Statistics from the U.S. Department of Aging, the Census Bureau, the healthcare sector, and the insurance industry indicate that:
- 43% of all people over the age of 65 will be admitted to a nursing home at some time in their lives;
over 40% of Americans receiving long-term care today are under 65 years old;
- Alzheimer’s disease affects 47% of all people over age 85: the average expense for care of an Alzheimer’s patient will vary greatly based on how much family support and help there is;
- 50% of all seniors over the age of 85 will require some form of assistance with activities of daily living; and the average stay in a nursing home will once again vary depending on the individual circumstances.
For some lucky ones it is brief and for others it may be many, many years.
Twelve percent of those admitted to a nursing facility stay for 5 years or longer and many have received other forms of care prior to the nursing care. Generally, people receive other means of care before going to a nursing facility.
There are still limited statistics for the large number of people who have been cared for at home by spouses, adult children, or friends.
A recent study indicates that caregiving directly affects one out of four American households. Women have a much greater risk of needing care; and the majority of all nursing home residents over age 70 are females.
These are but a few of the many statistics pointing to the fact that the potential need for long-term care is highly probable as we continue to live longer lives.

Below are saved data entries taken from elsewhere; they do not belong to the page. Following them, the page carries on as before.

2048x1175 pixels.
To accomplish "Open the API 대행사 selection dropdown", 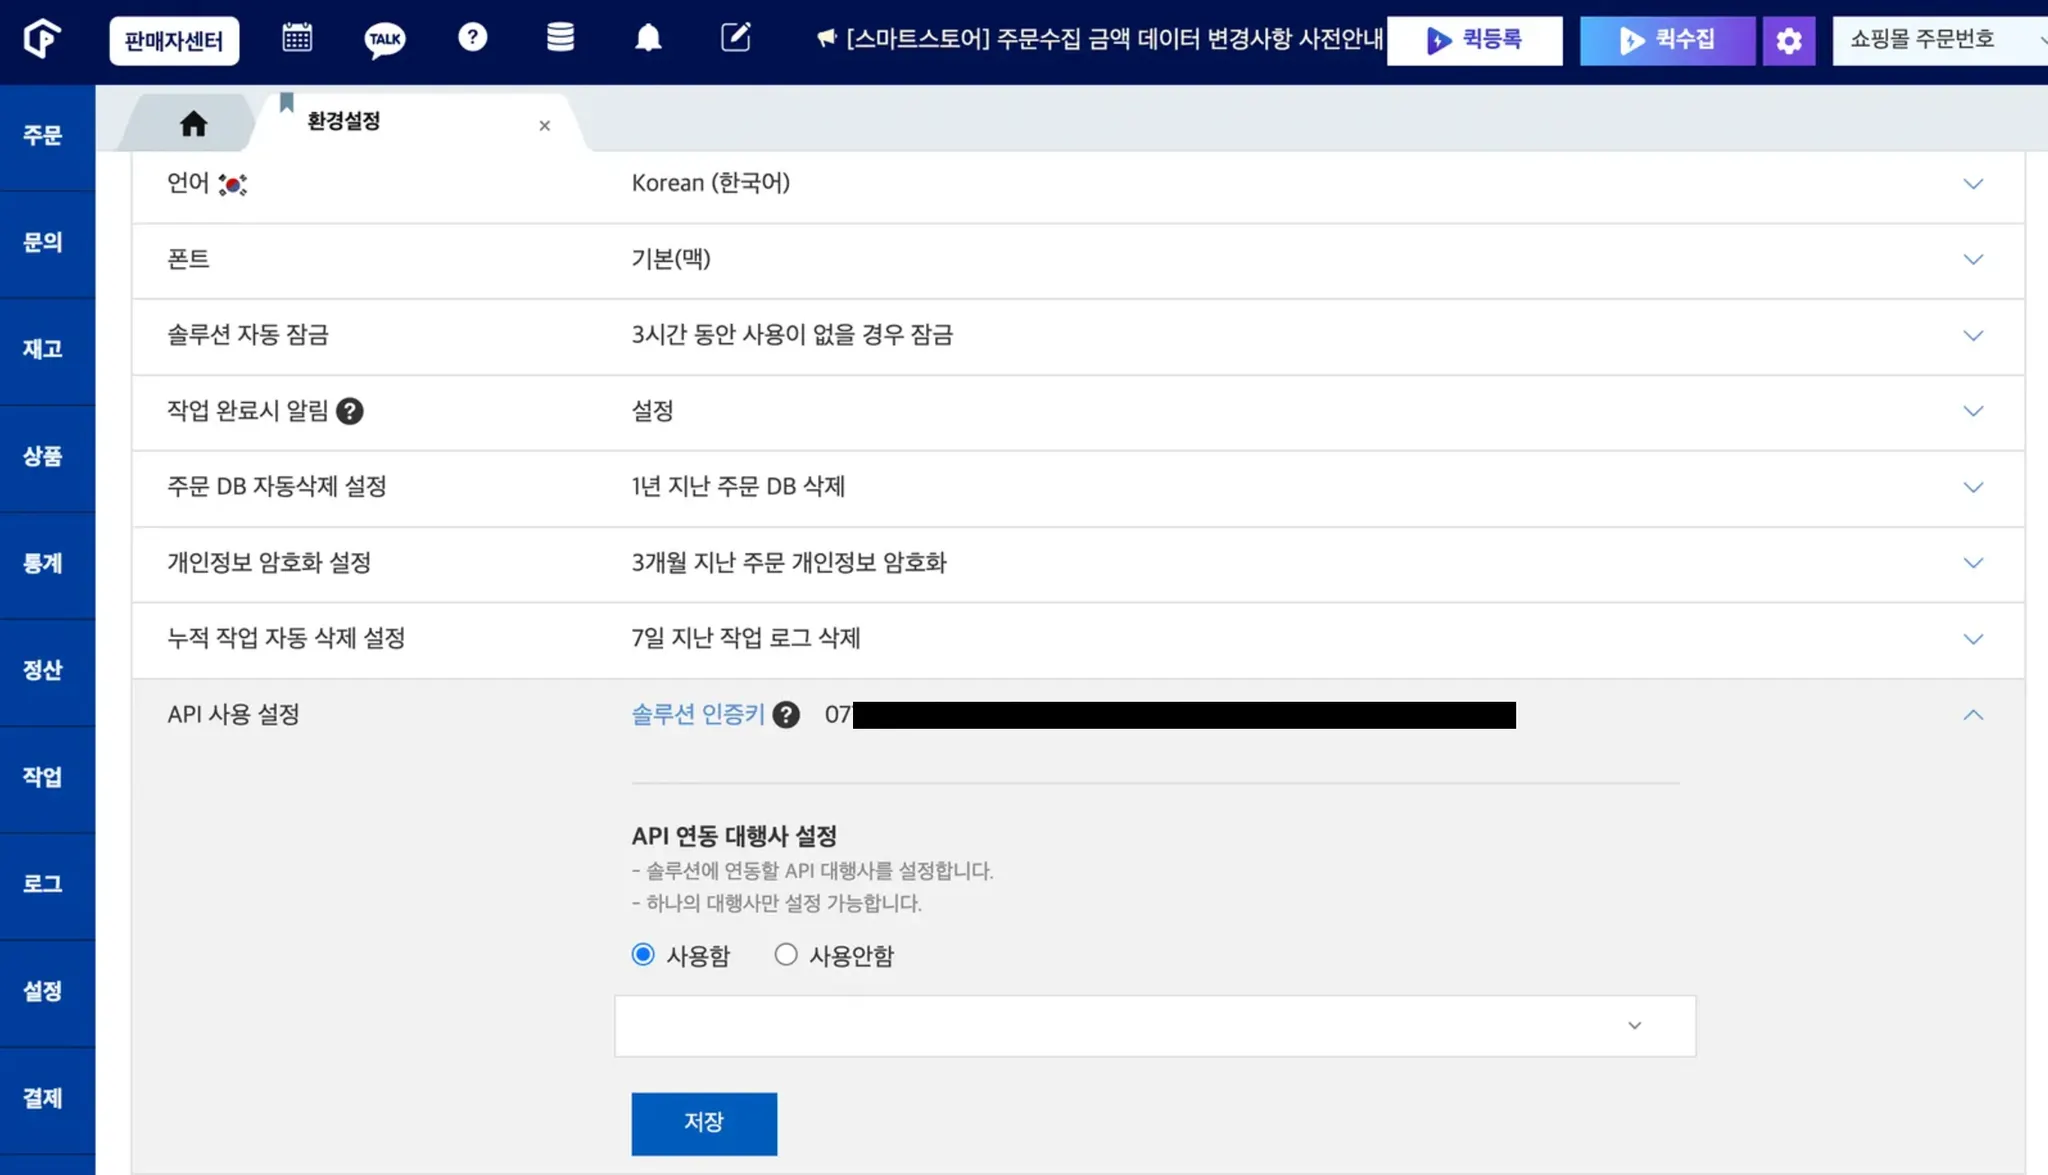I will pyautogui.click(x=1154, y=1026).
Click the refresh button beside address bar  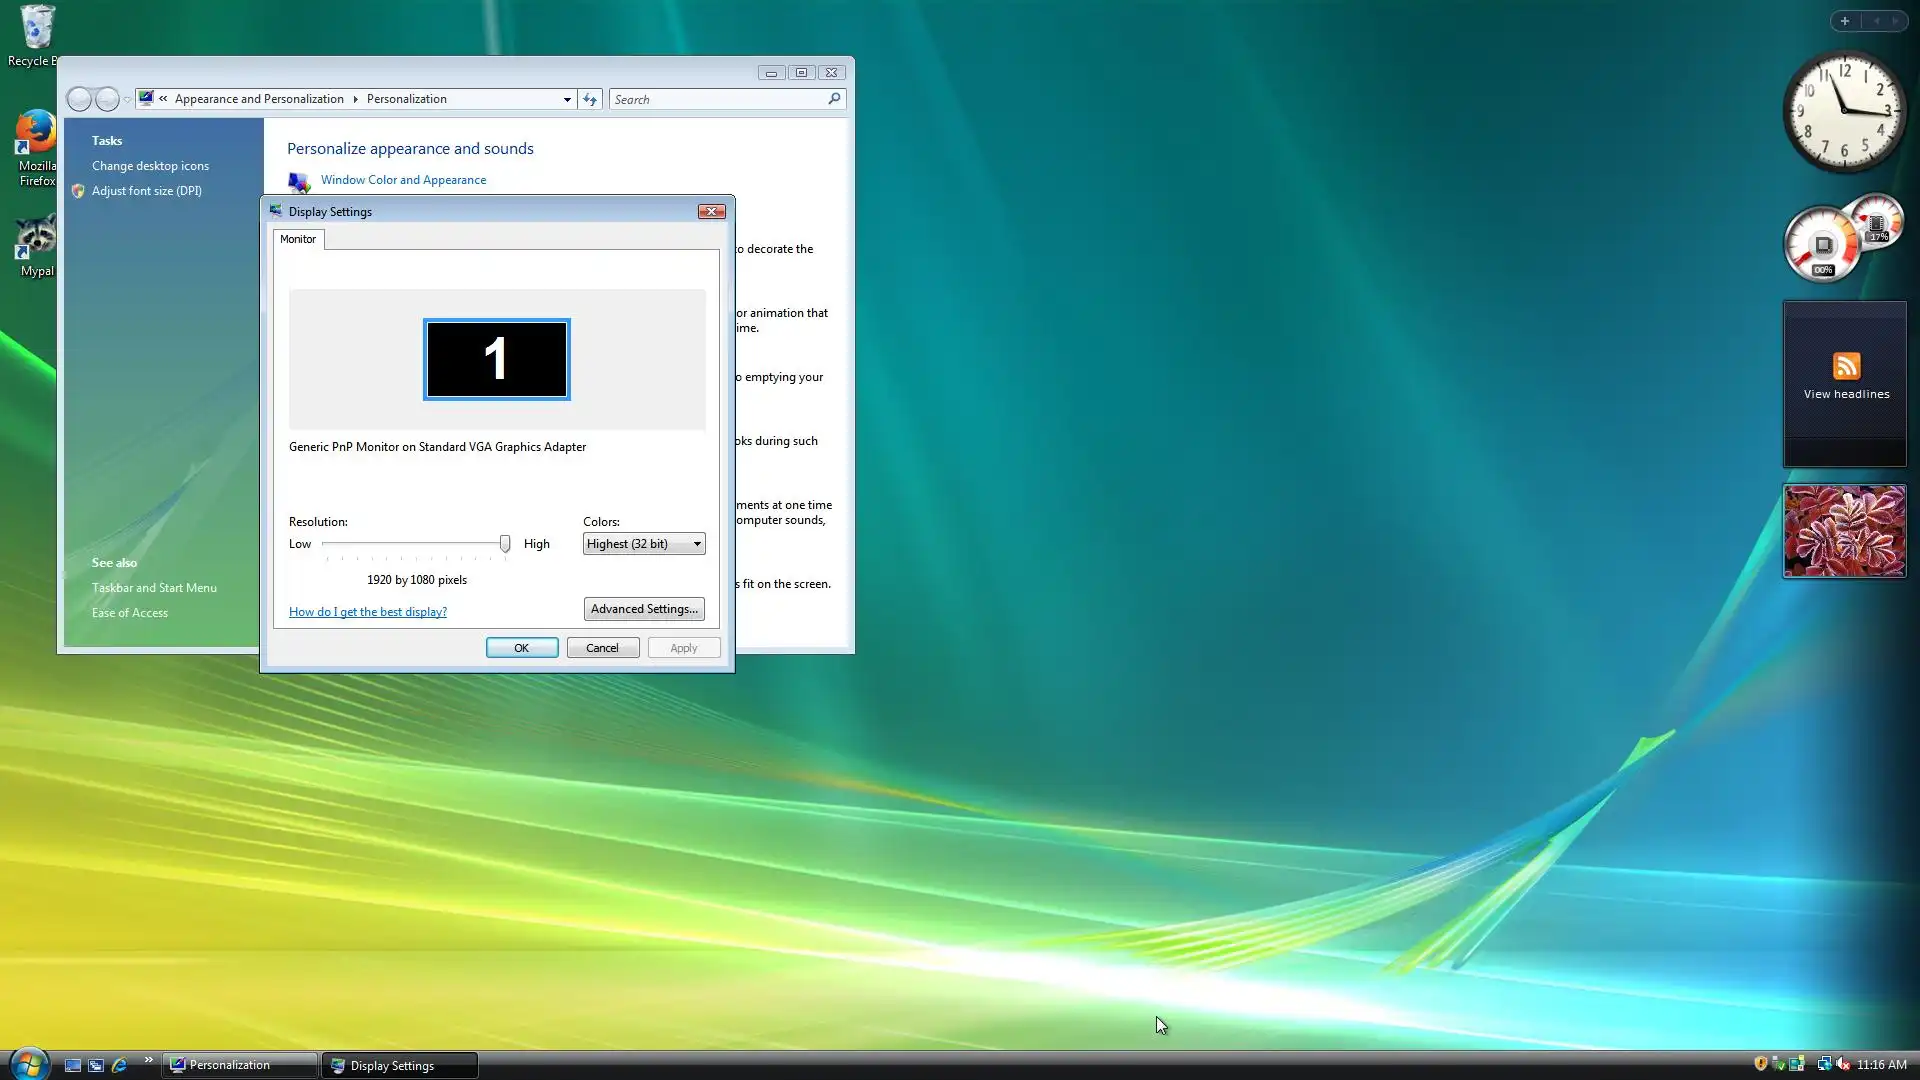590,99

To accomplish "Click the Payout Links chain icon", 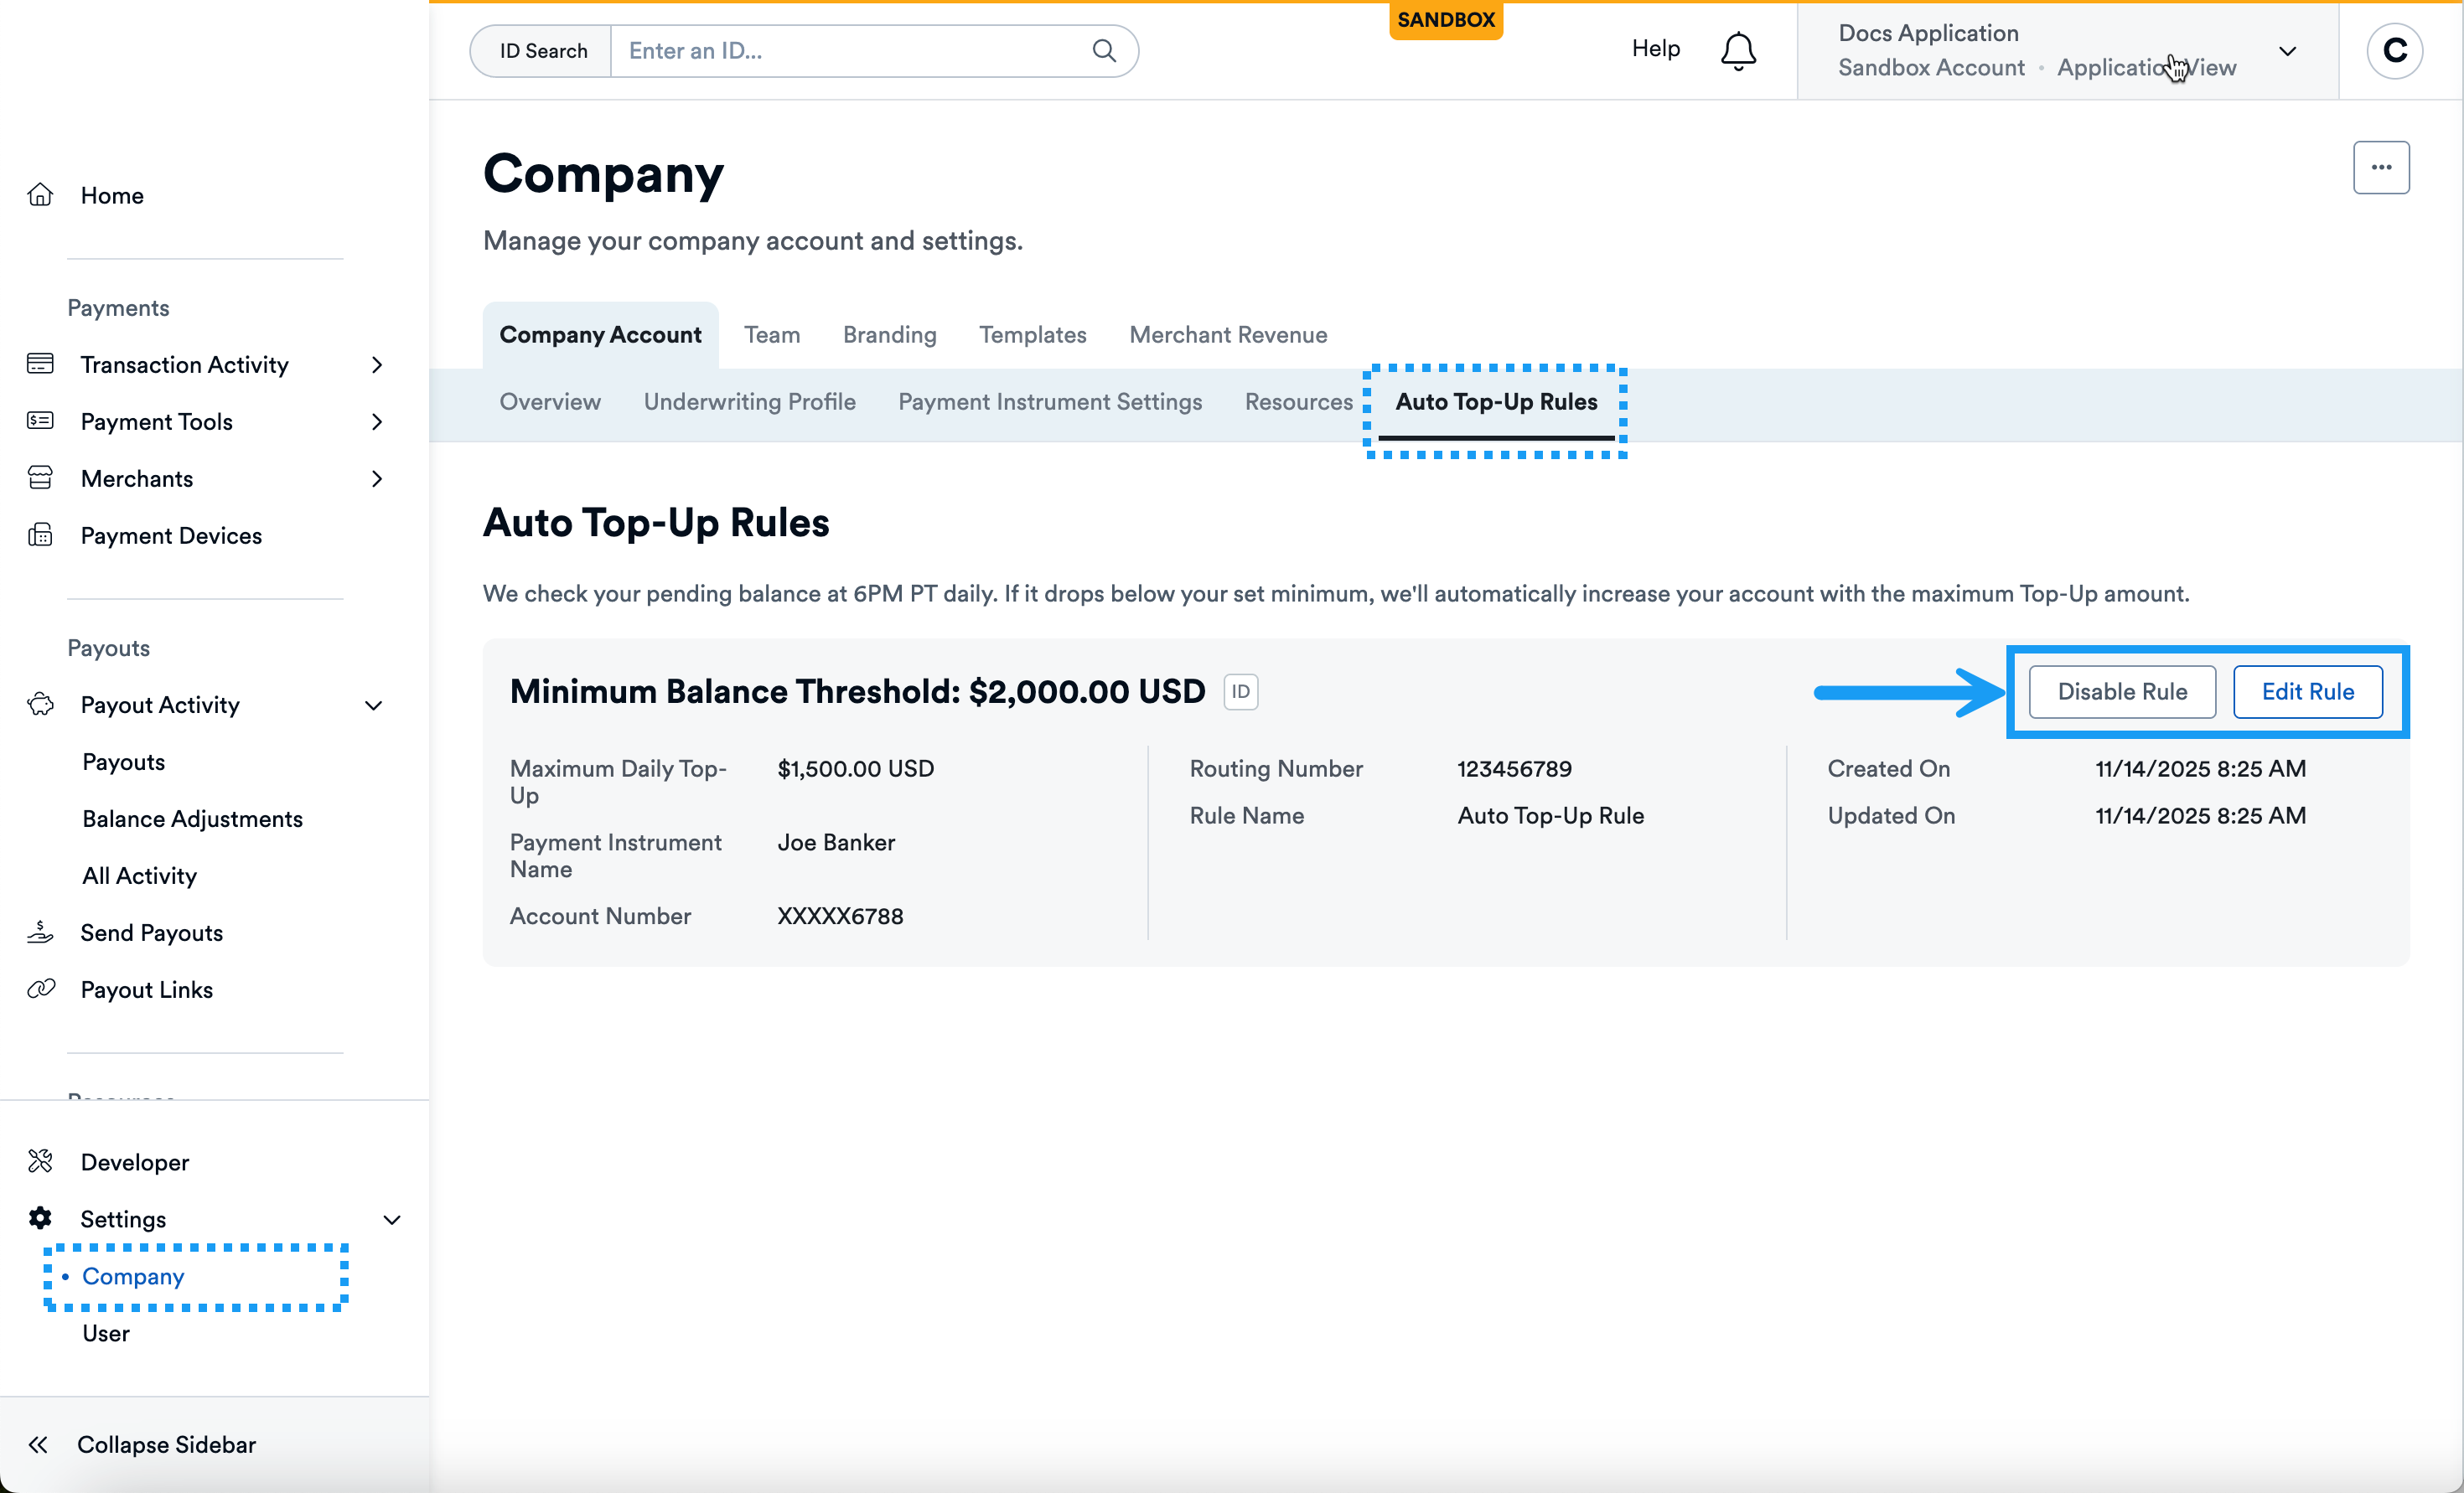I will pos(40,989).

Despite all the statistics, most of us don’t want to believe that it can happen to us.
We all know of people who have died suddenly without ever being sick. We also know of people who have lived in nursing homes for several years and became impoverished because of an extended illness.
We all hope and pray that modern medical technology will develop cures and effective treatments for medical conditions that we struggle with today.
As you read this right now, significant research and advances are being made. The bottom line is that we have no way of predicting what the future holds for any one of us.
What we do know is that the risks are real and the costs are high.